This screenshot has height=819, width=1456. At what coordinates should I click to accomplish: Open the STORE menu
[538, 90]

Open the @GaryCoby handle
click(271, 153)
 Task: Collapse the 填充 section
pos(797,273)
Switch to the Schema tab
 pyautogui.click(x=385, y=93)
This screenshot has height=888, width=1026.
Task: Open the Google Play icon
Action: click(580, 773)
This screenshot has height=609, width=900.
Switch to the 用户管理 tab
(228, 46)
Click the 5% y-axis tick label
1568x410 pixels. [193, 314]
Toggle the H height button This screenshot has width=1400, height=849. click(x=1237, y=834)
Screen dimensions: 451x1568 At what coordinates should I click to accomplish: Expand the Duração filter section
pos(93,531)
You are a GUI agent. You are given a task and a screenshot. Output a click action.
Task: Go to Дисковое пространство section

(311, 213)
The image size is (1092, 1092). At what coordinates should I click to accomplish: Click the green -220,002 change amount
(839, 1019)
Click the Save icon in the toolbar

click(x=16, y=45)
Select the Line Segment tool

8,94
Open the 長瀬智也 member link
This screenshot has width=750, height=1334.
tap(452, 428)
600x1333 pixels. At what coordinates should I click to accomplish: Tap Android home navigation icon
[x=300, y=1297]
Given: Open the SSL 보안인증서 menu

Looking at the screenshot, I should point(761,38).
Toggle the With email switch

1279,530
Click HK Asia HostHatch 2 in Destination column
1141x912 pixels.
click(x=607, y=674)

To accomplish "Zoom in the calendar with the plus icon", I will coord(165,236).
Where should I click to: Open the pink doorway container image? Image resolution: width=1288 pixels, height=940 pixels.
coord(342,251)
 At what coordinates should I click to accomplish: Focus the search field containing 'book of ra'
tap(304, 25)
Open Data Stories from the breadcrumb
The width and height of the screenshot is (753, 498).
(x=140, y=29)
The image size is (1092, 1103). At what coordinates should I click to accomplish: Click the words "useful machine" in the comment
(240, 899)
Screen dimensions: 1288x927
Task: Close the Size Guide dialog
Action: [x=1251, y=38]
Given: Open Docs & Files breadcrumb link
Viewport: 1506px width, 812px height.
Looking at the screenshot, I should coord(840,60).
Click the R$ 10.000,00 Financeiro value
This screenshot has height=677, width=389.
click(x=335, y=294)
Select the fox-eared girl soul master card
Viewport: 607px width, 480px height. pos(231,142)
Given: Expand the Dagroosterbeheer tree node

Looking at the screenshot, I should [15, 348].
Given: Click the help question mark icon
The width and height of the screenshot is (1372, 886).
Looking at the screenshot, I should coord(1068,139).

▶ Task to carry out
Arrange the lines of all the items above as a numbered list, leaving out blank lines.

▶ Expected output
1. This screenshot has height=819, width=1456. At what coordinates should I click to accomplish: Open the STORE menu
2. [538, 90]
3. Open the @GaryCoby handle
4. click(271, 153)
5.  Task: Collapse the 填充 section
6. pos(797,273)
7. Switch to the Schema tab
8.  pyautogui.click(x=385, y=93)
9. This screenshot has height=888, width=1026.
10. Task: Open the Google Play icon
11. Action: click(580, 773)
12. This screenshot has height=609, width=900.
13. Switch to the 用户管理 tab
14. (228, 46)
15. Click the 5% y-axis tick label
16. 1568x410 pixels. [193, 314]
17. Toggle the H height button This screenshot has width=1400, height=849. click(x=1237, y=834)
18. Screen dimensions: 451x1568 At what coordinates should I click to accomplish: Expand the Duração filter section
19. pos(93,531)
20. You are a GUI agent. You are given a task and a screenshot. Output a click action.
21. Task: Go to Дисковое пространство section
22. (311, 213)
23. The image size is (1092, 1092). At what coordinates should I click to accomplish: Click the green -220,002 change amount
24. (839, 1019)
25. Click the Save icon in the toolbar
26. click(x=16, y=45)
27. Select the Line Segment tool
28. 8,94
29. Open the 長瀬智也 member link
30. This screenshot has width=750, height=1334.
31. tap(452, 428)
32. 600x1333 pixels. At what coordinates should I click to accomplish: Tap Android home navigation icon
33. [x=300, y=1297]
34. Given: Open the SSL 보안인증서 menu
35. Looking at the screenshot, I should point(761,38).
36. Toggle the With email switch
37. 1279,530
38. Click HK Asia HostHatch 2 in Destination column
39. 1141x912 pixels.
40. click(x=607, y=674)
41. To accomplish "Zoom in the calendar with the plus icon", I will coord(165,236).
42. Where should I click to: Open the pink doorway container image? Image resolution: width=1288 pixels, height=940 pixels.
43. coord(342,251)
44.  At what coordinates should I click to accomplish: Focus the search field containing 'book of ra'
45. tap(304, 25)
46. Open Data Stories from the breadcrumb
47. The width and height of the screenshot is (753, 498).
48. (x=140, y=29)
49. The image size is (1092, 1103). At what coordinates should I click to accomplish: Click the words "useful machine" in the comment
50. (240, 899)
51. Screen dimensions: 1288x927
52. Task: Close the Size Guide dialog
53. Action: [x=1251, y=38]
54. Given: Open Docs & Files breadcrumb link
55. Viewport: 1506px width, 812px height.
56. Looking at the screenshot, I should coord(840,60).
57. Click the R$ 10.000,00 Financeiro value
58. This screenshot has height=677, width=389.
59. click(x=335, y=294)
60. Select the fox-eared girl soul master card
61. Viewport: 607px width, 480px height. pos(231,142)
62. Given: Expand the Dagroosterbeheer tree node
63. Looking at the screenshot, I should [15, 348].
64. Given: Click the help question mark icon
65. The width and height of the screenshot is (1372, 886).
66. Looking at the screenshot, I should coord(1068,139).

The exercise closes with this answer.